Is the ghost of Hamlet's father a demon? On this questions hangs the entire play.
Portrait of an Honest Ghost
by
Joseph Pearce
Twice in the past week, I have been told that the Ghost of Hamlet's Father
is not who he claims to be but is a deceptive demon from hell. Last week, during
a class on Shakespeare, one of my students at Thomas More College questioned my
reading of the play on the assumption, learned from another class, that the
Ghost was demonic; then, in a comment on the recent "Shakespeare and Sherlock"
post on this site, another person makes the claim that the Ghost is a liar.
This misunderstanding of the Ghost's pivotal and crucial role in the play sucks
the profoundly Christian lifeblood from Hamlet. If the Ghost is from
hell, Hamlet is an idiot and the play's conclusion an ultimately
meaningless mess.
I deal with the Ghost's role at considerable length in my book, Through
Shakespeare's Eyes. Here, however, is a brief summary of the evidence for
the Ghost's honesty:
1. The Ghost is real, and not a figment of the imagination, because
Shakespeare goes to considerable lengths to show that it is seen by several
people at once (and on more than one occasion) at the play's outset.
2. The Ghost insists, with Hamlet, that the witnesses to the apparition
swear upon the sword and not simply by faith, a clear reference to the Catholic
position on faith and works and a criticism of the Protestant doctrine of
sola fide. Samuel Johnson, amongst others, has pointed out that the
sword symbolizes the cross in this scene. Christian knights and soldiers swore
upon their swords, which were cruciform and often had a cross emblazoned on the
hilt. The insistence that they swear upon the cross turns the play into a
crusade for justice. Needless to say, it is somewhat unlikely that a demon would
insist that people swear upon the cross.
3. Hamlet, with his customary deliberation (which is not synonymous with
the false charge of procrastination that is oftened levelled against him), goes
to great pains to ensure that the Ghost is indeed "honest" and not a lying demon
from Hell. He is aware that he will be killing an innocent man if the Ghost is
lying about Claudius. He devises the play within the play (a powerful metaphor
for the role of art as a conveyer of truth) to test the innocence of the Ghost
and the guilt of Claudius.
4. The Ghost does not demand vengeance but justice. Claudius is not only a
murderer but a regicide and a fratricide. Furthermore, his crime would have gone
unpunished without the timely intervention of the Ghost. Hamlet has no recourse
to justice through conventional means because the King is the highest authority
in the land. Do those who claim that the Ghost is demonic think that justice
would have been served if Claudius had reigned happily, his heinous crime
undiscovered and unpunished?
5. The Ghost shows remarkable mercy and forgiveness towards his wife,
considering that she has married his murderer. Although Gertrude's direct role
in the murder is not clear, it is at least heavily implicit that she was being
unfaithful to her husband prior to the the murder. The Ghost's charitable
disposition towards his unfaithful wife contrasts starkly with Hamlet's venting
of his spleen against his unfaithful mother.
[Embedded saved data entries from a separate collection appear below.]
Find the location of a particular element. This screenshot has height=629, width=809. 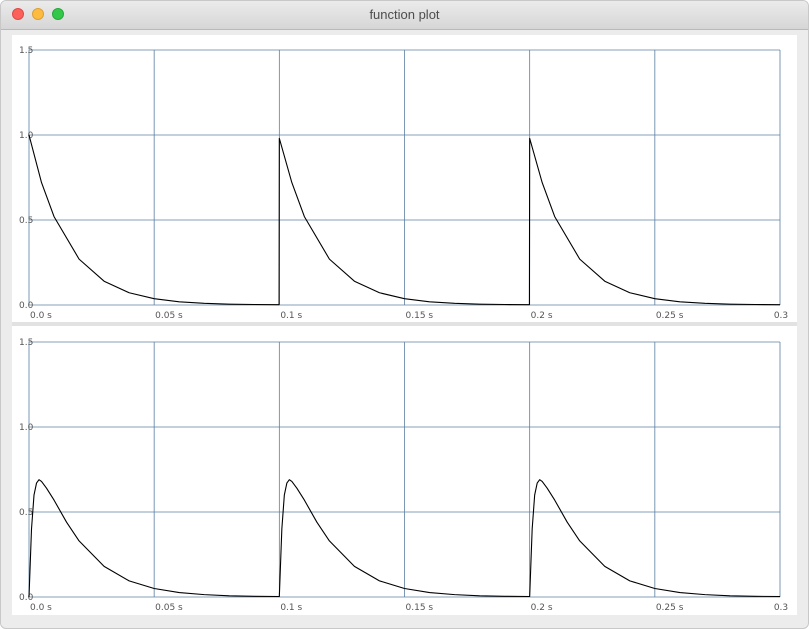

bottom-x-tick-label: 0.15 s is located at coordinates (420, 608).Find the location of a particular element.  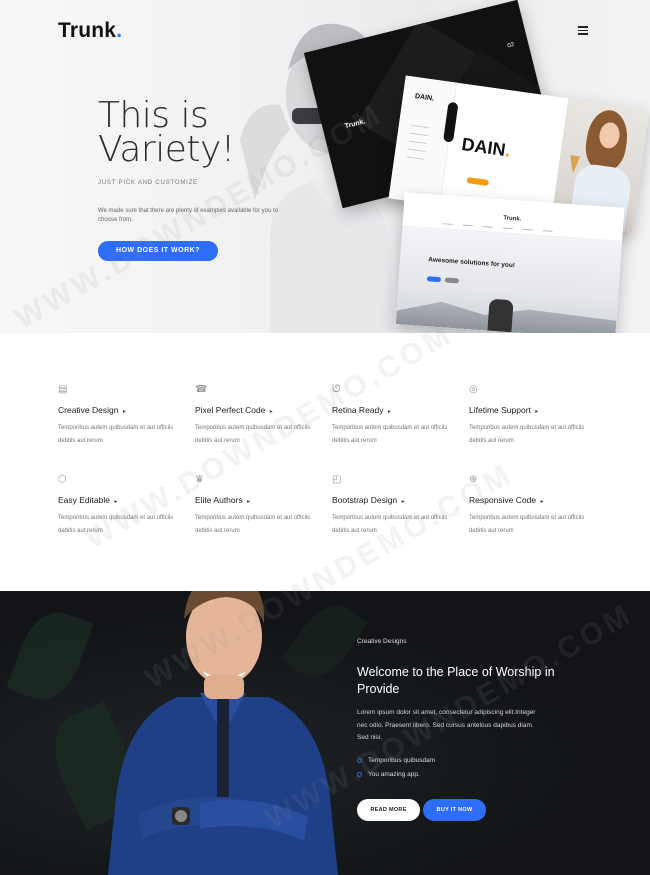

feature-title: Creative Design ▸ is located at coordinates (92, 410).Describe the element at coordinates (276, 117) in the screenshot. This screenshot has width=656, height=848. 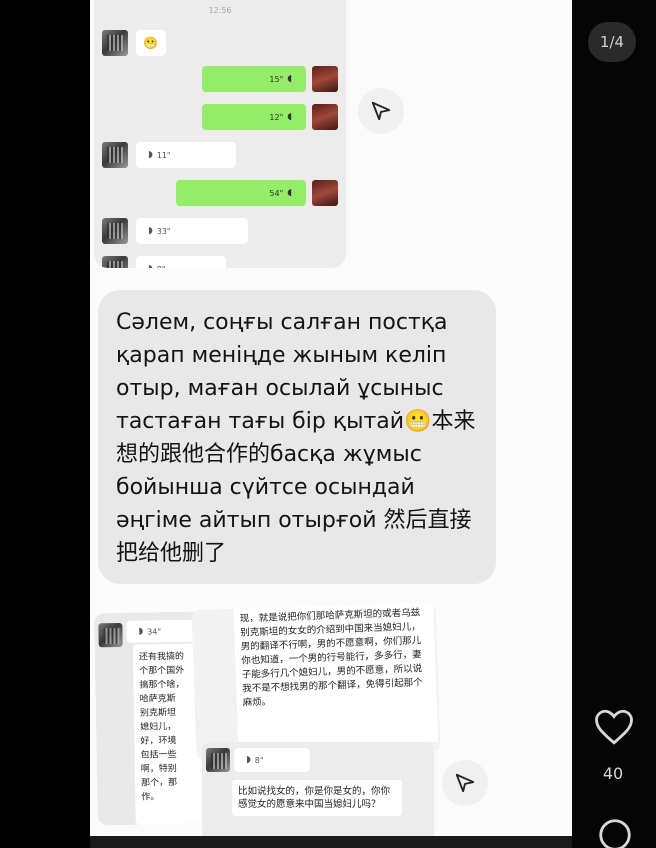
I see `voice-duration: 12"` at that location.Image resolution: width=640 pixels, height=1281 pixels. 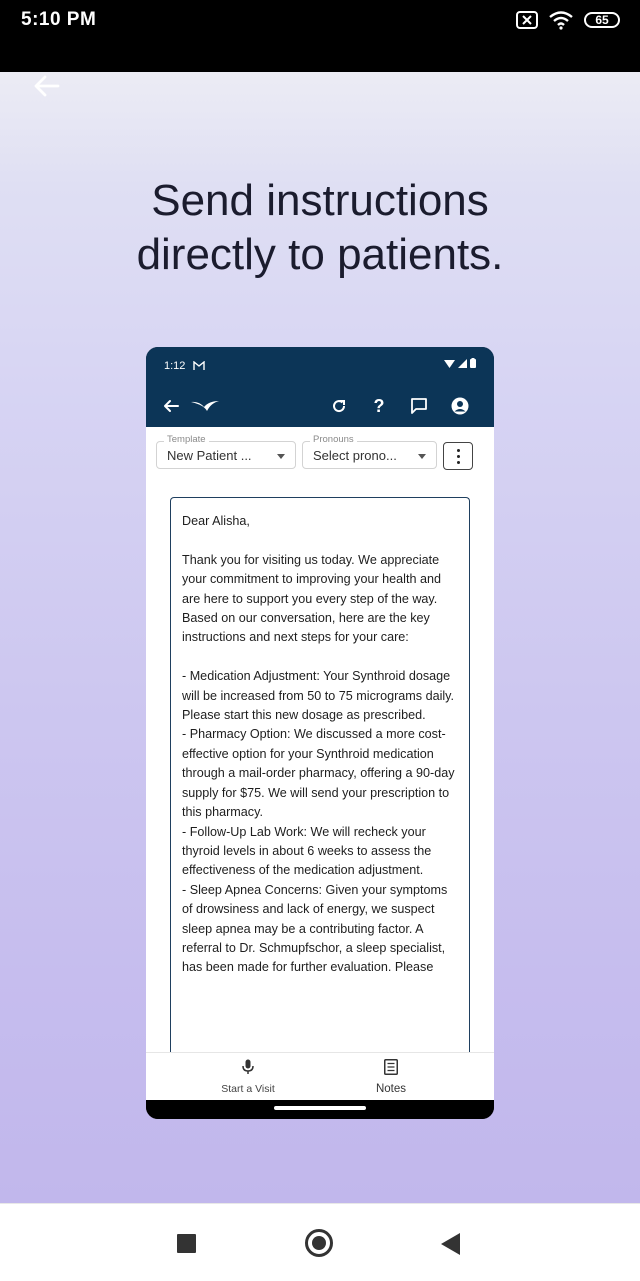 I want to click on battery-indicator: 65, so click(x=602, y=20).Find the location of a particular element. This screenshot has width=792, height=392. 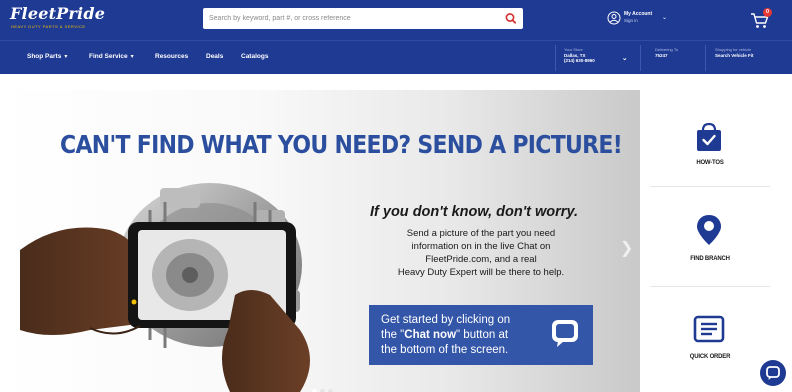

delivering-label: Delivering To is located at coordinates (667, 50).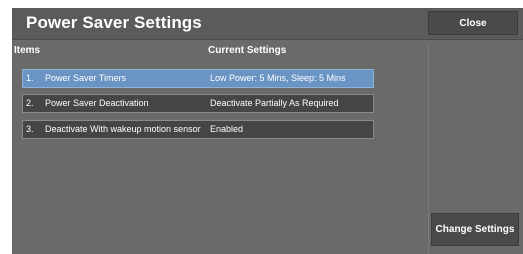 The image size is (523, 254). I want to click on change-settings-button: Change Settings, so click(475, 230).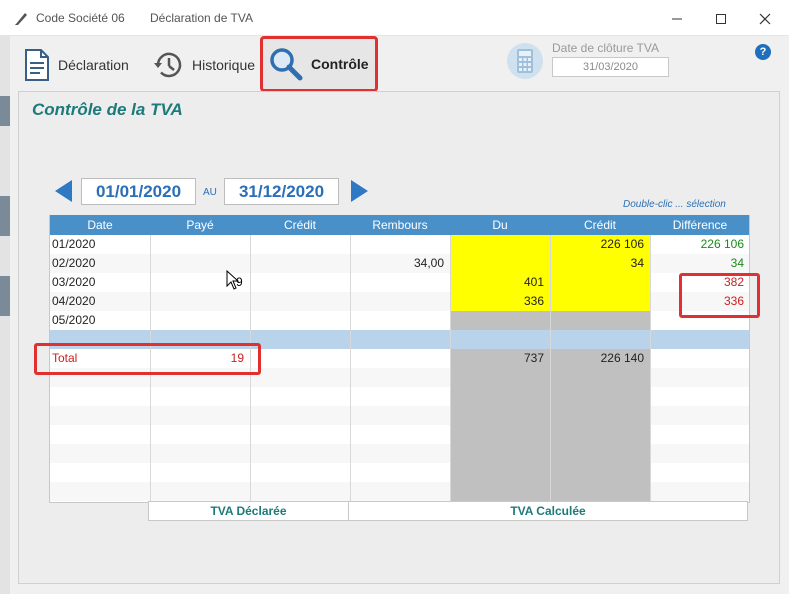 The height and width of the screenshot is (594, 789). Describe the element at coordinates (148, 359) in the screenshot. I see `total-highlight` at that location.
6. The symbolism of the play's climax in which poison is synonymous with
sin and the sword is synonymous with the cross, ties in with the swearing upon
the sword/cross at the play's outset.
7. In a metadramatic sense, Shakespeare's Catholicism is seen in the
connection between Claudius and Elizabeth, the latter of whom was responsible
for killing Mary, Queen of Scots, whom Catholics beleived to be the true queen
(Elizabeth as the illegitimate child of Hnery VIII's adulterous relationship
with Ann Boleyn was seen as usurping the throne).
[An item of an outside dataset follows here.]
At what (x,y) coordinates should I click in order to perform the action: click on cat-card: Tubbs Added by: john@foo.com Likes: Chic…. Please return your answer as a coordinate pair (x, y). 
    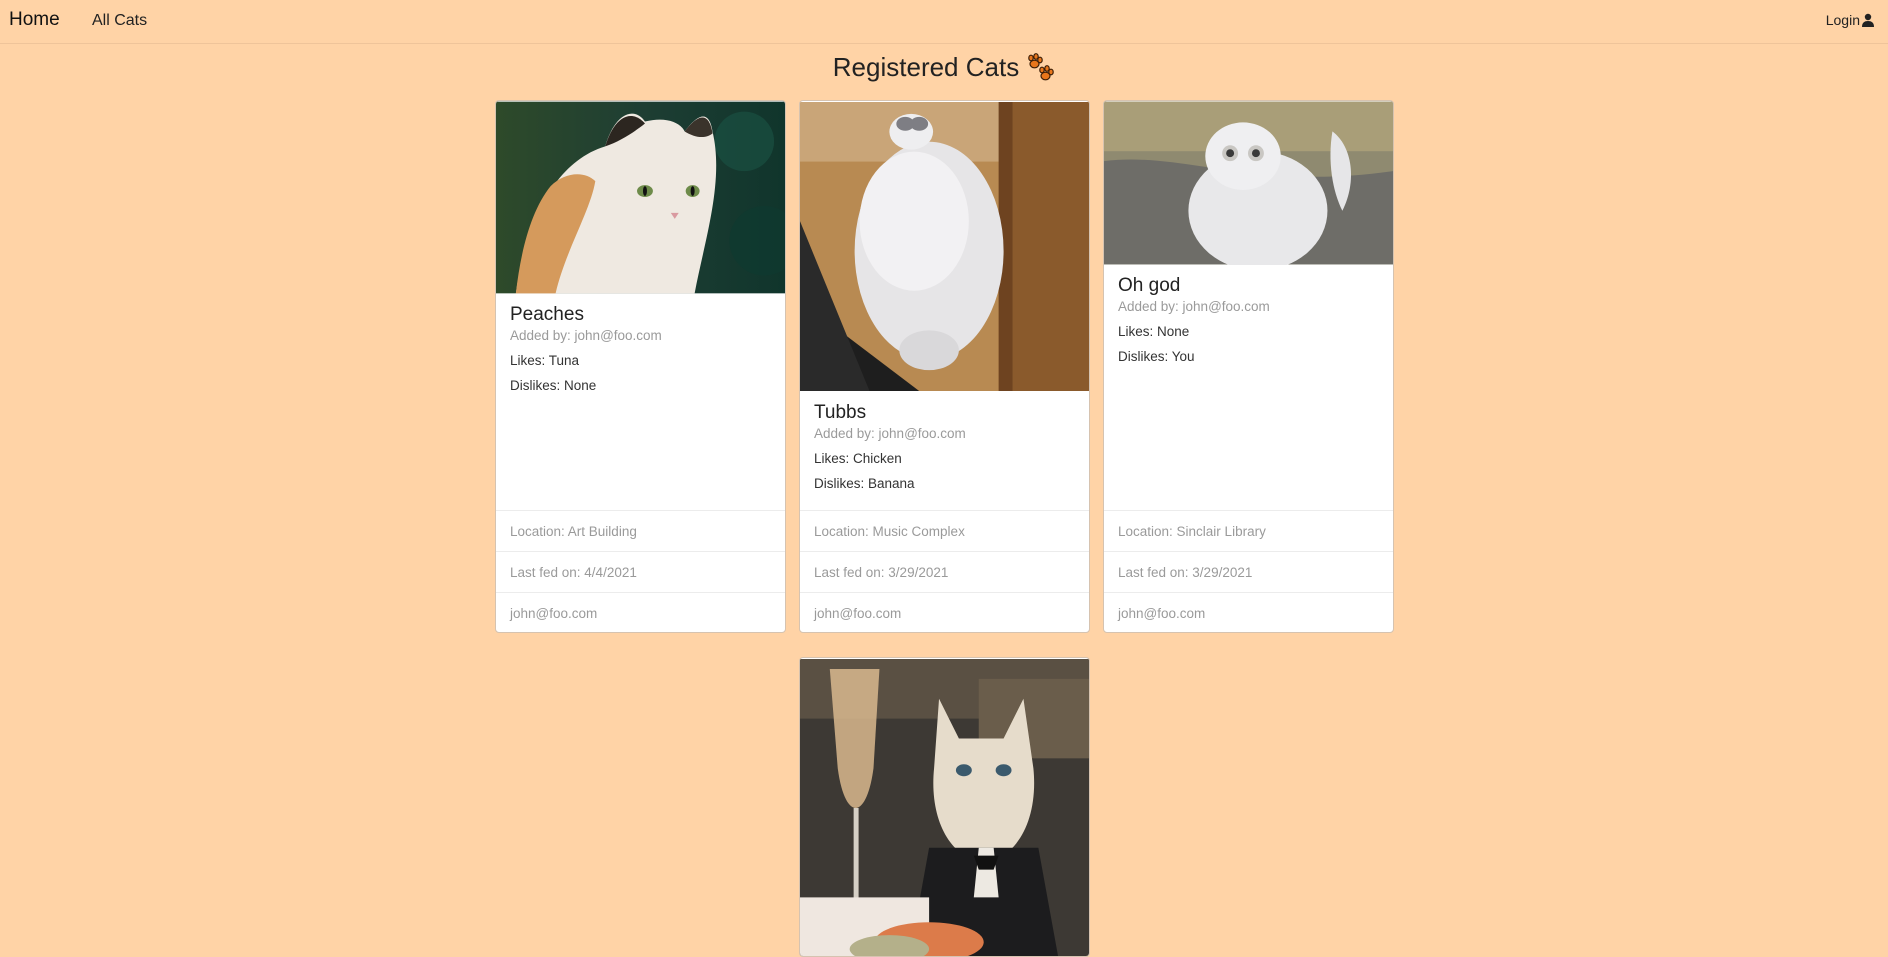
    Looking at the image, I should click on (944, 366).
8. Continuing with the metadramatic background, St. Pius V had
excommunicated Elizaebth I, declaring in a papal bull that "Elizabeth, the
pretended queen of England and the servant of crime" was a heretic whom no
Catholic should serve.
9. At the end of the play, Horatio praises Hamlet as a noble spirit and
prays for him in the words of the Latin requiem Mass. Hamlet is the play's hero,
carrying out the will of God, which had been revealed to him by the heaven-sent
Ghost.
To conclude, there is no way that any Catholic in Elizabethan England would
have seen the Ghost as demanding anything but justice, a justice sanctioned by
heaven itself in the sense that he had been sent from purgatory (heaven's
ante-chamber) to expose the crime of which he had been the victim.